PhD: Functional changes in coral reef marine protected areas
I moved to the UK in 2011 for my undergraduate degree in Ecology and Environmental Biology at the University of Leeds. After my second year at university, I decided to do an industrial placement at the Royal Botanic Gardens, Kew. I researched conservation priorities for Mozambique and carried out field work in the Chimanimani Mountains. Following my time at Kew and Leeds, I completed a Masters in Biodiversity, Conservation and Management at the University of Oxford. My dissertation at Oxford investigated the community management of a small-scale mud crab fishery in Madagascar. Upon completing my Masters, I stayed in Oxford to work with Earthwatch Europe’s FreshWater Watch programme. My research at Earthwatch aimed to determine the complementarity of citizen science and government agency collected monitoring data. A few months before arriving at Lancaster University, I saw an opportunity to take a few months to gain my qualification in and work as an eco-divemaster in the Caribbean.

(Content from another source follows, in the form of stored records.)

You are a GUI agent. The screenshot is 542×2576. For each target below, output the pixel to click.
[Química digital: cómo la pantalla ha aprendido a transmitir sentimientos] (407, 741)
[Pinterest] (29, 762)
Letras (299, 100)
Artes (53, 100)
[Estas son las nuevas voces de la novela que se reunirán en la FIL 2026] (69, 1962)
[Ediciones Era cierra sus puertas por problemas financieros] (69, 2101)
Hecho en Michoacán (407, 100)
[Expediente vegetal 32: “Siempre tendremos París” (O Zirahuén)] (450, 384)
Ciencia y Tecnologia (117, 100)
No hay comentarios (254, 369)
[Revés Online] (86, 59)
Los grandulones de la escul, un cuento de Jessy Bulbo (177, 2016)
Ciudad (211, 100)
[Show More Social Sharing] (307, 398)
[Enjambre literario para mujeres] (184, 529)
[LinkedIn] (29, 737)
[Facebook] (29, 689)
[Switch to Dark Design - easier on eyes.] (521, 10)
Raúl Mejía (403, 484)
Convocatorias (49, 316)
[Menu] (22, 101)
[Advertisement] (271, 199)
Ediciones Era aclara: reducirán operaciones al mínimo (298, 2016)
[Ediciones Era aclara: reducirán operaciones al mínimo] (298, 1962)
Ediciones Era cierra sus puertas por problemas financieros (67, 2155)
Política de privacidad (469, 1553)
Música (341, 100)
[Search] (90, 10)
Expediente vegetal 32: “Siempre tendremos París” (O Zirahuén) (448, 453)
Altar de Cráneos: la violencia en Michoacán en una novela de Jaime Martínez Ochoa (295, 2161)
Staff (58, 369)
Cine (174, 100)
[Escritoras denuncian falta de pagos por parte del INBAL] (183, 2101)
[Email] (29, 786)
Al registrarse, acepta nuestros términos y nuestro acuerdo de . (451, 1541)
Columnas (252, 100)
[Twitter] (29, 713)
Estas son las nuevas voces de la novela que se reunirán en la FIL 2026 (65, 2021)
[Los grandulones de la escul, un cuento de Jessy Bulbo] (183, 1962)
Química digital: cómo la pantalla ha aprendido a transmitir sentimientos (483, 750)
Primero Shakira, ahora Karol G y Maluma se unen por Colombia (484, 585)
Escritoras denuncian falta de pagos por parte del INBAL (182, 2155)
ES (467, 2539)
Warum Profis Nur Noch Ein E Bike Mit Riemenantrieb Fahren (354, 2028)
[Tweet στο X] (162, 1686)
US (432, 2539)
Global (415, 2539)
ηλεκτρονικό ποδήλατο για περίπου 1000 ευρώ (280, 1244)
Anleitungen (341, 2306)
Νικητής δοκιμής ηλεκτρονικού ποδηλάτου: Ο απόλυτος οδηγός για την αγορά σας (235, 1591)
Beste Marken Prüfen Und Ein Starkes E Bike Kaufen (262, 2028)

Functional ecology is an increasingly popular and promising field of study. It provides a needed refreshing lens for conservation management. However, there is still much to be researched before meaningful change can be made. My project aims to determine how the functional diversity of the coral reef benthos and fish communities are influenced by Marine Protected Areas (MPAs). This topic encompasses a range of questions including: How does coral reef functional diversity change in MPAs through time?; How does the functional diversity in smaller MPAs diverge from that of unfished wilderness?; How does coral reef functional diversity change in MPAs through major climatic disturbances?; and How does functional diversity respond to the selective removal of certain traits? In order to address such questions, I will be looking at and contributing to a range of datasets on functional diversity, as well as carrying out experiments in a Kenyan MPA.